I nodded emphatically. "I'm sure. Now, don't just stand there looking at me in that dumbfounded way. Come here ... to the reformed saint! And let's be real sinners!"

"You mean...?"

"You're a hell of a hunk trick for fun, Teddy. Come here!"

"Damn, you are something, too!" Teddy said, his eyes rolling after I kissed him with an ardor that startled him ... and scattered all his lingering doubts about me, willy-nilly. "Let's get naked!"

We did in a flash; then I became the eager aggressor-silently making him completely surrender until he was absolutely delirious over being wanted, needed, conquered. And my hypnotizing fingers kneaded the muscles of his wide shoulders,-went down the sides of his rib cage ... and I slowly followed all this up with the caressing of my mouth and tongue ... until the instant he cried out in his stupendous happiness, the instant his hands went on my head and pulled at my hair ... I deliberately buckled my balance ... and at the same time gnashed my teeth. Hard!

The tender flesh tore, top and bottom! Neither the tangy taste of spurting blood nor the shriek swelling to a scream from Teddy's throat gave me any response of victory or excitement. To tell the truth, I was rather appalled and ashamed that some deep, dark force of angry evil within me had goaded me to this revengeful extent. I'll never forget ... Teddy's painful incoherence.

"Oh-O-O-O-damn, damn, damn! It's ... ah-h-h-h ... k-k-killing me! Oh! Oh! OH-H-HELP ME! You bastard! You r-r-rotten bastard! You did that d-d-deliberately!"

"You're insane ... with pain!" I cried out emphatically. "The way you were thrashing about made me lose my balance."

"L-l-liar!" Teddy's breath was dry and labored; his body was doubled up and heaved with spasms. "G-g-gotta call my doctor! G-g-gotta get help!"

"Let me-"

"N-o-no! You get ... o-o-out of here! I'll get you I-I-later for this! I'll kill you!"
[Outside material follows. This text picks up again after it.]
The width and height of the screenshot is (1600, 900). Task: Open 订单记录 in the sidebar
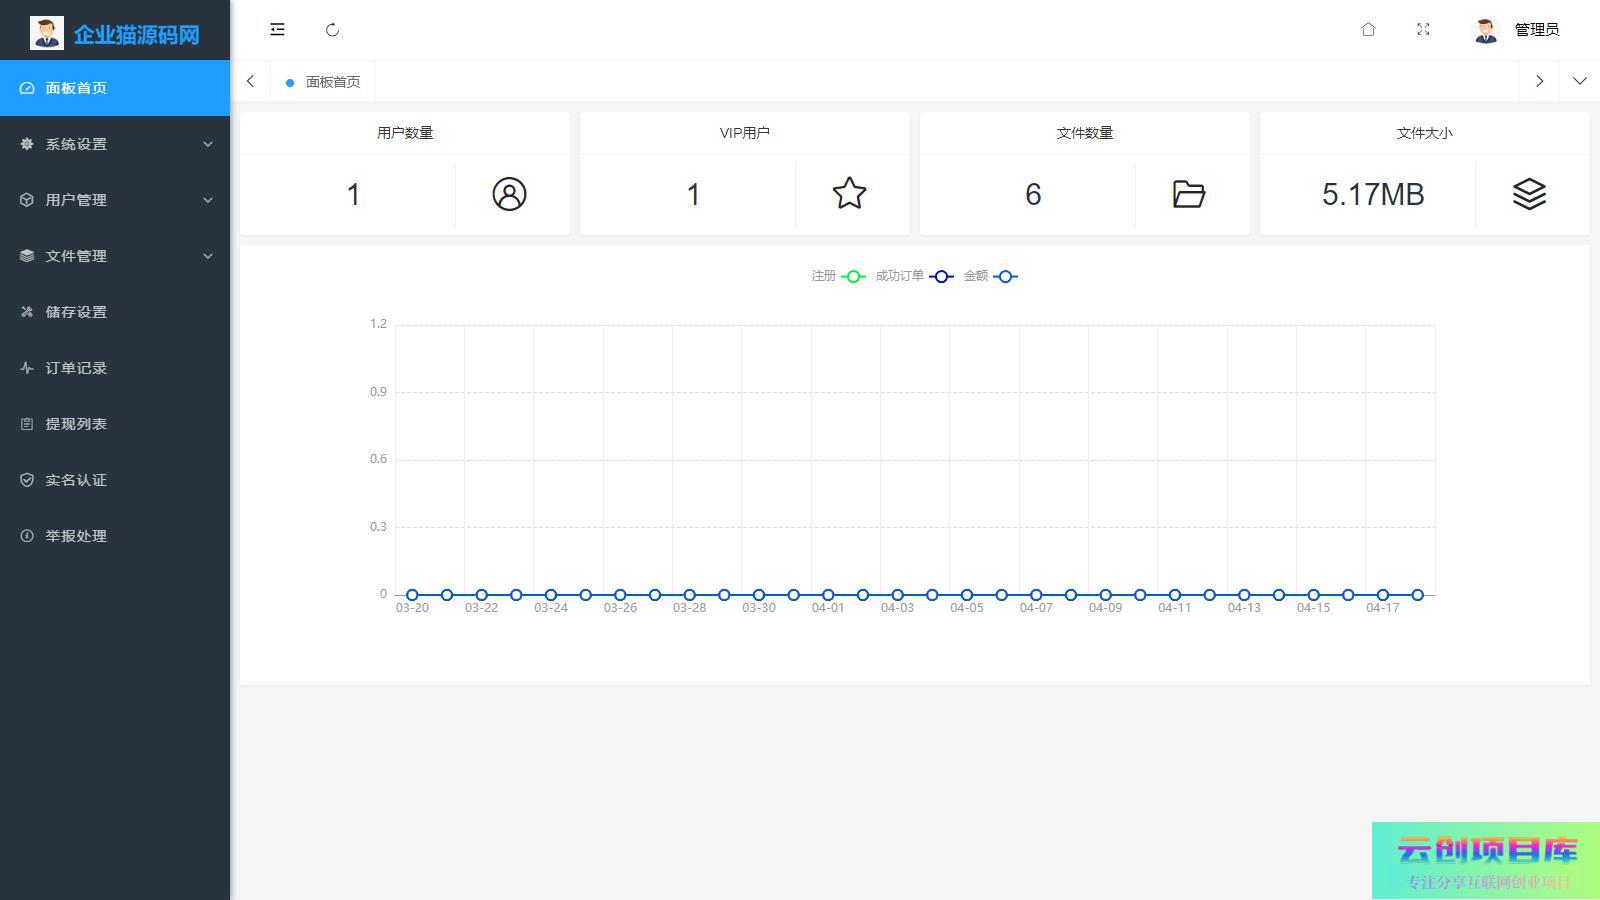click(76, 368)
"Listen to me!" I shouted. "It was an accident! I'm so sorry...."

"Go to h-h-hell!"

Suddenly, I couldn't stand it. I heard myself stammer again, "I ... I'm sorry." Then I bumped through the bedroom doorway, lugging my suitcases, and a moment later I bolted outside into the fresh clean air. I was outraged inside; the mere idea that I had stooped to Teddy's level of things infuriated me.

What was I becoming? That's what my conscience flung at me! Was my participation in the stud-hustling game perverting me to the worst evil corruption imaginable?

Abruptly, it seemed pretty plain ... I had to go through my own personal hell-fire and damnation ... and there was still quite a way to go ... before I reached Shirley-I had to cut out my own rot!

And I was one, I reminded myself, who always believed that money wasn't the root of all evil ... and that love was a game for fools.

My stomach suddenly rose, turned over, and fell away. I dropped my suitcases, rushed to bend over the curb ... but I was laughing-at life's bitter injustice.

I heard a car come up and stop in front of me. I ignored it. Then a motherly-feminine voice said, "Bettsy, help that poor young man!"